「馬に乗っていることが、こんなに楽しいときはなかったな・・」と、言っていた横山典騎手。その彼の騎乗したアリゼオが意表をつく逃げの手に出て、見事な逃げ切り勝ちを決めたのです。
「これまで騎乗していたルメール騎手が、他の馬を気にすると言っていたので、横並びのレースにならないように、集中して走ることが出来るよう心がけて乗りました」と、横山典騎手。さすがです!
昨秋の毎日王冠や天皇賞で女王ウオッカを撃破したときの、いわゆる一流の“勝負勘”のようなものが、現在の横山典騎手には備わっているようです。
スタートは平凡でしたが二の足が速くて5番枠から難なく主導権。逃げると思われていたカワキタコマンド、バーディバーディが来ても、まったく動じずスイスイとマイペース。というよりも、前半の5ハロン通過が60秒2。

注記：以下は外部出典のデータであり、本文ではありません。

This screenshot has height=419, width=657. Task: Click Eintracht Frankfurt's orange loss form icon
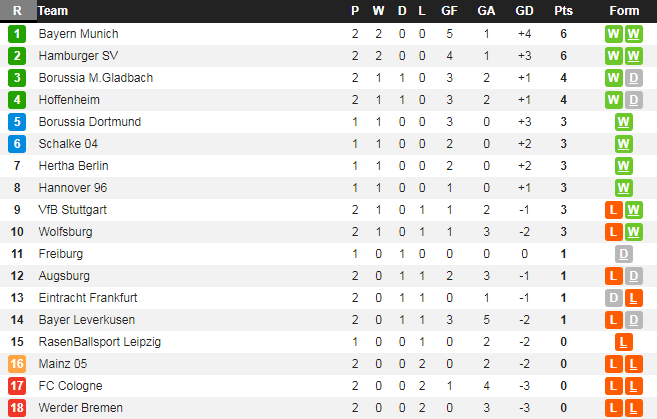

内回りの芝1,800mにしては遅いほうの流れ。この流れが幸いしたのが2着で皐月賞の優先出走権を得たゲシュタルト。好位置キープから3角で3番手。終始経済コースを通り追撃体制。フルに力を出し切りました。
主導権を楽に取れたアリゼオはまさに一人旅の形で、直線も後続を寄せ付けず快勝。共同通信杯ではゴール前で3頭の間にサンドイッチされる形で叩き合い。不覚の3着だったことが、この日のスプリングSで生かされたような気がします。
1分48秒2、ラスト35秒6は重賞クラスとして決して優秀な時計ではありませんが、全体的に芝は時計を要している馬場コンディション。メイショウサムソン、フライングアップル、スマイルジャック、アンライバルドと、ここ5年の勝ち馬のうちでは最高タイム。
さあ、次は皐月賞、芝2,000mは2戦2勝。この距離適性も大きな武器。そして中山芝は2戦2勝。期待馬がまたスケールアップして本番に挑みます。
それにしても、1・4倍のローズキングダムが3着。それもゴール前でゲシュタルトと馬体が合い激しい叩き合い。それで頭差遅れたのは能力か、体調が完全ではなかったのか、それとも騎乗ミスか!?
そもそも、皐月賞が最大目標ならば、スプリングSよりも皐月賞と同じ弥生賞に駒を進 めるべき。そのほうが本番までローテーション的にゆとりができたはず。ヴィクトワールピサとの直接対決を避けたかったのかも知れませんが、クラシックはサバイバル。本番前であっても強力な相手を打ち破って自信を得たり、あるいは例え敗れたにしても、本番まで逆転を狙い、秘策が考えられようというものです。
馬場コンディションを考慮して、ローズキングダムは皐月賞を回避。ダービー1本に仕上げていく、という報道も耳にしますが、ヴィクトワールピサとの皐月賞対決を待ち望んでいるファンの気持ちに、是非応えて欲しいものです。
私はスプリングSで2戦2勝のサンライズプリンスに期待していました。前日の17時現在の単勝オッズが12倍くらい。ところが、当日は7・1倍。猛烈な勢いで票数を伸ばしました。2勝とも圧倒的な横綱相撲。いずれも2,000m。非常にフットワークが大きく、また迫力があることから器の大きさに期待していたのですが、初めての右回り、初めての急坂で1,800m。いろいろ課題はあったとはいえ、出走権をゲットするにはここが最後の舞台。何 とかと思ったのですが無念の4着。スタートが悪く、中団の後ろで展開。しかも、前残りの流れで内回りでは無理でした。北村友騎手にはもう少しローズキングダムを負かすくらいの気持ちで、臨んで欲しかったと思います。恐らくこの馬は滅多にバテないタイプだと考えています。本来は皐月賞よりも東京の良馬場で長距離向き。是非とも日本ダービーにその名があることを期待しています。